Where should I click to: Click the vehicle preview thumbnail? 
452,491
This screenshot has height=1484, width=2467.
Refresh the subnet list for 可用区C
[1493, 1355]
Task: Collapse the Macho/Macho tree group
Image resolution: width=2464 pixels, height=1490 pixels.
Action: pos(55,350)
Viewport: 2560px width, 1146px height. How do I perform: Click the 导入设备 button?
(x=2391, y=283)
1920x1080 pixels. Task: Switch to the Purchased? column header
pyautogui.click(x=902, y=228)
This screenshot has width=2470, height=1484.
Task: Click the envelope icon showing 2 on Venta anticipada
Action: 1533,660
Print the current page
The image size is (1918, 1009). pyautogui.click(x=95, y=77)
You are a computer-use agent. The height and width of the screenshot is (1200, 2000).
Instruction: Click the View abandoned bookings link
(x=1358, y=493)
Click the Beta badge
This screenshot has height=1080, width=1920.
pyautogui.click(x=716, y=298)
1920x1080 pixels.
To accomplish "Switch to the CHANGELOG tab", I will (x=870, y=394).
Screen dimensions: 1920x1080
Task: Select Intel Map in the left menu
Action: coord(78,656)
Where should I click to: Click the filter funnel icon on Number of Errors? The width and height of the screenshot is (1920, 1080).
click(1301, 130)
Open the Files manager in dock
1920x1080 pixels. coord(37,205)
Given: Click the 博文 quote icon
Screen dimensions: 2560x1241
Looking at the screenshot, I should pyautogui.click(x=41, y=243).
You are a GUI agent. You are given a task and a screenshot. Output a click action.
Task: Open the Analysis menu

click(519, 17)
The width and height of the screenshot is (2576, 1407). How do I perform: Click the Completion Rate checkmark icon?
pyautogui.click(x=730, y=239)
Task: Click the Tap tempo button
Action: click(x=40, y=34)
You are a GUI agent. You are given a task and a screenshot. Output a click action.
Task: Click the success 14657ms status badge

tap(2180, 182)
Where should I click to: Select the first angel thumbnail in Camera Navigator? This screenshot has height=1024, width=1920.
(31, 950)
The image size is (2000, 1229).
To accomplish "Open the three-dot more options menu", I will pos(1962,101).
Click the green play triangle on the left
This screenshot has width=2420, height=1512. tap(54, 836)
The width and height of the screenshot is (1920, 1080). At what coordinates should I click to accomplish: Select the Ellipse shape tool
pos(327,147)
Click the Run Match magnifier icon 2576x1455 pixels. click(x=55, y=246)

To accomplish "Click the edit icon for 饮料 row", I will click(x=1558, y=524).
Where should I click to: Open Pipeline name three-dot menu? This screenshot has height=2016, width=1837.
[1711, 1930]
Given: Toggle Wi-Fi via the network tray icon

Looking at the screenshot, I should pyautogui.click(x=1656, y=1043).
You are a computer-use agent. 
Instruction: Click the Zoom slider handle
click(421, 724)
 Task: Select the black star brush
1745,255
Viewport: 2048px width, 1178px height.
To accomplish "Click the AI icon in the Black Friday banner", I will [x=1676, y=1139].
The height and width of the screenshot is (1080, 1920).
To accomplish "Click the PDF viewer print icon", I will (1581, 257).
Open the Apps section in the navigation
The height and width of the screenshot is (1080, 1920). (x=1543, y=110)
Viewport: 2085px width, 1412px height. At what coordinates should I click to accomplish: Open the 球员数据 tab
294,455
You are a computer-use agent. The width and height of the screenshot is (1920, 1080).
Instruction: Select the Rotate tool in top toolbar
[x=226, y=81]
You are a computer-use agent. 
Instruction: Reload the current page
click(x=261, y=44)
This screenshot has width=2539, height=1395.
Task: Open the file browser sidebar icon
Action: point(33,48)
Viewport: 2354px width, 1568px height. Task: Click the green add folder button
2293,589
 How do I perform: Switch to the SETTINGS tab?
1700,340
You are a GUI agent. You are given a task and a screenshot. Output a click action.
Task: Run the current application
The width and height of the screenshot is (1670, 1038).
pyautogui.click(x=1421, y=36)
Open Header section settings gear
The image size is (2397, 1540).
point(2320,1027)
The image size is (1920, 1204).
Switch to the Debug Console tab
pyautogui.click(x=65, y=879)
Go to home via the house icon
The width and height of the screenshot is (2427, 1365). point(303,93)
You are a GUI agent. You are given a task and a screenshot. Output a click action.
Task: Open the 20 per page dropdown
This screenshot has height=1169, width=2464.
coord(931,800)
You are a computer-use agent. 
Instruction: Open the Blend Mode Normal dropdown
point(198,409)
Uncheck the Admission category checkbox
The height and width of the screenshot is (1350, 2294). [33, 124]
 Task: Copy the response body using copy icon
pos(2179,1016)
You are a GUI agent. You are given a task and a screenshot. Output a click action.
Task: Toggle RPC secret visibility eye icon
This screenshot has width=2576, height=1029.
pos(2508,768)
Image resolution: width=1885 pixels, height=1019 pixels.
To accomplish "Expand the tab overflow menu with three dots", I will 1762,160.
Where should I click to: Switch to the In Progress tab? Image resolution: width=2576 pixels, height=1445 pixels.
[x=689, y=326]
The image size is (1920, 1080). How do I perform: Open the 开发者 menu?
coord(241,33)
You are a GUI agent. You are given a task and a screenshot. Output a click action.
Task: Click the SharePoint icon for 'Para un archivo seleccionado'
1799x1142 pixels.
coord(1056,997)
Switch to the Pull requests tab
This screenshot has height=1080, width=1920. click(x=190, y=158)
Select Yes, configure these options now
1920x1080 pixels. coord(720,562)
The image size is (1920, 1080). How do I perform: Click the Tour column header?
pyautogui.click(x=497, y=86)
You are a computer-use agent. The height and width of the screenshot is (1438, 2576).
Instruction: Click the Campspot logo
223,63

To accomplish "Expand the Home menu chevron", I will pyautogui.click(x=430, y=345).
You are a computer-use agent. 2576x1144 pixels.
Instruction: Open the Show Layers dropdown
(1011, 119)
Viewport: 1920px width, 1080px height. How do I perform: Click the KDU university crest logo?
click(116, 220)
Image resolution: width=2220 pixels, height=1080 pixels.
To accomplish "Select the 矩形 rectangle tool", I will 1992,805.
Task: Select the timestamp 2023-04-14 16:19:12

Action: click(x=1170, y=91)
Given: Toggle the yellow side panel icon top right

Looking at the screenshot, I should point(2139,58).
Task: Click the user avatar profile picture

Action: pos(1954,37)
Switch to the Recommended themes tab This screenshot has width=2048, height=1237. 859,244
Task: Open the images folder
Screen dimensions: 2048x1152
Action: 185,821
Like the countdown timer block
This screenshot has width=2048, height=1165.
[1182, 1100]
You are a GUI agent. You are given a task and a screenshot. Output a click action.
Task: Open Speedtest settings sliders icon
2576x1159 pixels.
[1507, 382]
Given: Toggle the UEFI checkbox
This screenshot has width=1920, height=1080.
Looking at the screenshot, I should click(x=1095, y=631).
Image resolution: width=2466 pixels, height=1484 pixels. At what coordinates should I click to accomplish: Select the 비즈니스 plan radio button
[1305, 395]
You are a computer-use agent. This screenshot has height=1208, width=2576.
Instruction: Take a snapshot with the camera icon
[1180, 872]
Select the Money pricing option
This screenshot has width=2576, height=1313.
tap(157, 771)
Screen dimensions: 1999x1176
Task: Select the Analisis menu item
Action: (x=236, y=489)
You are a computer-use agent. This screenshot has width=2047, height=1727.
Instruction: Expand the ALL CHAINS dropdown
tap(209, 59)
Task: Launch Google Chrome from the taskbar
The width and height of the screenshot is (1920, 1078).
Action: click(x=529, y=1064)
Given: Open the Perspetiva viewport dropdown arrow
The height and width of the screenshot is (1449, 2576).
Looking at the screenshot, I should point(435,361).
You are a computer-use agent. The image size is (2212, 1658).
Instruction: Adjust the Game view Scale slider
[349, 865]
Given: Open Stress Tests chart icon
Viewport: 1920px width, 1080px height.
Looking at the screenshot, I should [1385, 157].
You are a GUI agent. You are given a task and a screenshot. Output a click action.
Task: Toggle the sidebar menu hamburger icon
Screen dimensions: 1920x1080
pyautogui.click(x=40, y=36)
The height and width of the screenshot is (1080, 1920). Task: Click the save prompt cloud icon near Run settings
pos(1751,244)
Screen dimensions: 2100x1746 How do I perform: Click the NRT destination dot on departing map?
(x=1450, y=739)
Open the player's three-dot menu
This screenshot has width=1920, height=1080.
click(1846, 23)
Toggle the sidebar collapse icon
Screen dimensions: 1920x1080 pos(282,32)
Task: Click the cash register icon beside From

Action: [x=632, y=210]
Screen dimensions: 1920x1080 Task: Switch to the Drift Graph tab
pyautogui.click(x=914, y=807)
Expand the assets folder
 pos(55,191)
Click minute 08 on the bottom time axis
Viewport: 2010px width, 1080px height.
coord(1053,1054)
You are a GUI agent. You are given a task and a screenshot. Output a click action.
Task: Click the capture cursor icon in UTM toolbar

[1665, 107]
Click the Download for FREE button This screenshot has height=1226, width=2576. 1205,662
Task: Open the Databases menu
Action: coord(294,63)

______________________________

→ EXERCISE PROMPT
Return, please, the lines of the data from the first through the line containing "Task: Collapse the Macho/Macho tree group", both kept, exactly as they stand and nothing more.

→ ANSWER TO THE PROBLEM
Where should I click to: Click the vehicle preview thumbnail? 
452,491
This screenshot has height=1484, width=2467.
Refresh the subnet list for 可用区C
[1493, 1355]
Task: Collapse the Macho/Macho tree group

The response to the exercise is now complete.